The effect of TA on chondrogenesis is striking, both suppressing chondrogenesis on a molecular level, reducing expression of SOX9, the regulatory transcription factor of chondrogenic differentiation33,34,35, and producing a smaller cell pellet compared to control and affecting proteoglycan production negatively36. This could also be an effect of MSCs osteoblastic induction, downregulating and suppressing chondrogenesis, as RunX2 is involved in both early osteoblastogenesis and chondrogenesis34.

. It is well accepted that MSCs possess an immunomodulatory property through cell–cell interaction37,38 and that some degree of inflammation is mandatory for cell recruitment and maintaining the healing process39.

Our finding of upregulation of the anti-inflammation response by TA treatment is consistent with glucocorticoid therapeutic effect40. However, it is also possible that the anti-inflammatory cytokines may act on the MSCs via paracrine manner41, thus, MSCs become less activated, reflected in the reduced expression of HLA-DR in the TA-treated MSCs. This speculation is supported by improved MSC migration which was further increased by TA treatment (1uM)42.

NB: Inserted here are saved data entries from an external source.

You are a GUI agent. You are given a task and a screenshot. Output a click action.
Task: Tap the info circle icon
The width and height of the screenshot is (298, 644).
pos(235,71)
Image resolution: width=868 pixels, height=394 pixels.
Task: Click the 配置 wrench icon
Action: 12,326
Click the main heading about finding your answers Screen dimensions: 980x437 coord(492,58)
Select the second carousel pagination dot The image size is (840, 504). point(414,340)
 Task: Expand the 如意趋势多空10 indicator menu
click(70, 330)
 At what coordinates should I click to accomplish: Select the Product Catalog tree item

Although this study was performed in a simulated hypoxic in vitro environment, which is more suitable for MSC expansion and maintenance26, the conditions may differ from the in vivo microenvironment in the joint during early injury-healing phases where inflammation is greatly elevated. The MSCs respond and transform to culture environment e.g. oxygen pressure, medium conditions and culture set-up, where in vitro cells are grown two-dimensionally, thus significantly differ from in vivo conditions in the bone marrow niche38. Explanted MSCs in vitro, spontaneously alter both secretomic profile as well as phenotypical appearance depending on seeding- density43 and to acquire more robust support for our hypothesis, having a more realistic and physiological model would be of interest. To mimic clinical treatment with TA, treating MSCs with TA for longer time or using an animal model could be performed as a next step.

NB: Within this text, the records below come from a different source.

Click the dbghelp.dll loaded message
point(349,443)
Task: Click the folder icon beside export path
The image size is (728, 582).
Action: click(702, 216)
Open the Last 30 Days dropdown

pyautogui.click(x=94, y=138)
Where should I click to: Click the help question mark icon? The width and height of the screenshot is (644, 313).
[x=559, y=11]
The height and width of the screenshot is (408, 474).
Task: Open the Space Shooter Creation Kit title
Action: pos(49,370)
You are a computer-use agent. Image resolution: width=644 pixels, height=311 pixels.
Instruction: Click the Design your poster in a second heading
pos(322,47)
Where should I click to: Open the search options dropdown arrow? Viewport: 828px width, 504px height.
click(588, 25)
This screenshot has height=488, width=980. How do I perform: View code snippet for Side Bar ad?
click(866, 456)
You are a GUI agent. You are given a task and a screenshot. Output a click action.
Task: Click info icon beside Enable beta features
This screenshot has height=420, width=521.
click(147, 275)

In addition, the functional consequences of many dramatically altered inflammatory response genes have not been investigated. The protein expression and corresponding signaling pathway should be further explored in the future.

In summary, our data show that TA, already at low dose and short time exposure, has a potentially devastating effect on regeneration and healing, disturbing the immunological environment.

Altogether, our findings call for the extra consideration of the healing properties when aiming at relieving pain and restoring function in the synovial joint, securing our primary obligation; to never harm the patient.